* **MATERIAL**
-- -- --
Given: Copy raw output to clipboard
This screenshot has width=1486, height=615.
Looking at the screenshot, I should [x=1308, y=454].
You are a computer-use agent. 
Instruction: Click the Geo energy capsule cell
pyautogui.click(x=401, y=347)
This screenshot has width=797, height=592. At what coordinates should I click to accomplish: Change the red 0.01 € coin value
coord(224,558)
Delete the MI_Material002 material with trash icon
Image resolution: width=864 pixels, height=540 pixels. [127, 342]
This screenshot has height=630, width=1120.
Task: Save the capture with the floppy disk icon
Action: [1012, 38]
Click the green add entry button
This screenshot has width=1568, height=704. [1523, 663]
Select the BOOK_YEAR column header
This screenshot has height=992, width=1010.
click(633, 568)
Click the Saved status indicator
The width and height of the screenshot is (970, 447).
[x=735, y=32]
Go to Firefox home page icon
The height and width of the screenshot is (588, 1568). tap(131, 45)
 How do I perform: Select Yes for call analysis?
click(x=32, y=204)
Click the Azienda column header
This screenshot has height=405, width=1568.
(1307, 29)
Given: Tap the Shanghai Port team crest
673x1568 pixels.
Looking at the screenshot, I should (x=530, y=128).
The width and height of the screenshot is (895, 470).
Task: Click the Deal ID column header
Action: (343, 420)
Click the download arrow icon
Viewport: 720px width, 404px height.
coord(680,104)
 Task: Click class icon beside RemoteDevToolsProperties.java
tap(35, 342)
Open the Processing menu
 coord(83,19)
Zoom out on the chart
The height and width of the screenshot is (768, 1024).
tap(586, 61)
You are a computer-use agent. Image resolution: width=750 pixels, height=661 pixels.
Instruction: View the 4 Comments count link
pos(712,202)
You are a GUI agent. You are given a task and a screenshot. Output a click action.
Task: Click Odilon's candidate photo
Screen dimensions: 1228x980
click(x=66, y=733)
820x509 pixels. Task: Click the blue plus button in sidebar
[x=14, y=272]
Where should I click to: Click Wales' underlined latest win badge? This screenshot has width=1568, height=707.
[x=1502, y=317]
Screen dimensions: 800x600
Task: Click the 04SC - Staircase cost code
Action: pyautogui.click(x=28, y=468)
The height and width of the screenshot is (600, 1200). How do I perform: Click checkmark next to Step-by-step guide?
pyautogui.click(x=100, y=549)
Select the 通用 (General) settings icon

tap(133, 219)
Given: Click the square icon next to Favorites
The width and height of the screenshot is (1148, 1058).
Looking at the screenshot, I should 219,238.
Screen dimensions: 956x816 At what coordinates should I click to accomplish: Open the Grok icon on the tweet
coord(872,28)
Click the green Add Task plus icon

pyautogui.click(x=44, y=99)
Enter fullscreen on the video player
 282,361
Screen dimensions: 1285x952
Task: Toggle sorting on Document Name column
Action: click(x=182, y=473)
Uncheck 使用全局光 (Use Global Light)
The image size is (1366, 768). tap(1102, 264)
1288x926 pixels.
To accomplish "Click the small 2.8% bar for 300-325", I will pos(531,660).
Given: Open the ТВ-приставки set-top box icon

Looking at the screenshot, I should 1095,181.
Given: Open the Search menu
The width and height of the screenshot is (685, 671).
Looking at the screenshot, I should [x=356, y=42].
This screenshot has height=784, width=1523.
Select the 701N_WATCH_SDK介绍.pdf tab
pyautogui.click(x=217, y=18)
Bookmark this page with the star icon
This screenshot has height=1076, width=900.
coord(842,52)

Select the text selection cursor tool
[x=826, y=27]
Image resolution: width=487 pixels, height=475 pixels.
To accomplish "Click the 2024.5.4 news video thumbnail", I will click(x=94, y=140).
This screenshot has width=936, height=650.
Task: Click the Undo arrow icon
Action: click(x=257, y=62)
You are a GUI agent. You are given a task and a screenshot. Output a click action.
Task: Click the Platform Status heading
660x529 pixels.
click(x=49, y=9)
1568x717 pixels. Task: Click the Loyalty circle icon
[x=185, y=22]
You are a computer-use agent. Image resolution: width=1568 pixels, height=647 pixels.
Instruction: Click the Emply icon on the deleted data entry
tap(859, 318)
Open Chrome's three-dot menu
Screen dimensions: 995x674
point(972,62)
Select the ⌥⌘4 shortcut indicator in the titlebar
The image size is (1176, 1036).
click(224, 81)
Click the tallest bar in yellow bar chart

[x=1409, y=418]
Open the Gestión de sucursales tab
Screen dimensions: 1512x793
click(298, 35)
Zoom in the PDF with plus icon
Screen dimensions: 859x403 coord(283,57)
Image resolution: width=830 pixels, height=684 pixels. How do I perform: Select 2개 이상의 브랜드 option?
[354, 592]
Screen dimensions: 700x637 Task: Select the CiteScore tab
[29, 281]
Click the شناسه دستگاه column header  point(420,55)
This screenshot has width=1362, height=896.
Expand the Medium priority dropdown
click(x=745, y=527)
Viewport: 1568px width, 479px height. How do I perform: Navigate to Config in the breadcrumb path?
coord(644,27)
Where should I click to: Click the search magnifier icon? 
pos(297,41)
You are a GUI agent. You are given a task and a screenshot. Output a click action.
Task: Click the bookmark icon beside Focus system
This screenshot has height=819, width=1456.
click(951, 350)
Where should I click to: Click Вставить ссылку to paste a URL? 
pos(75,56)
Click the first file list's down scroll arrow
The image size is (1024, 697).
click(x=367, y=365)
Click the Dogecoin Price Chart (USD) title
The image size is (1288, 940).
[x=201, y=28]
-- -- --
* **WORK TO DO**
Extract the records between the line holding "Image resolution: width=830" and the line holding "click(x=745, y=527)", inclusive, and reproduce those lines with no changes.

* **RESPONSE TO THE TASK**
Image resolution: width=830 pixels, height=684 pixels. How do I perform: Select 2개 이상의 브랜드 option?
[354, 592]
Screen dimensions: 700x637 Task: Select the CiteScore tab
[29, 281]
Click the شناسه دستگاه column header  point(420,55)
This screenshot has width=1362, height=896.
Expand the Medium priority dropdown
click(x=745, y=527)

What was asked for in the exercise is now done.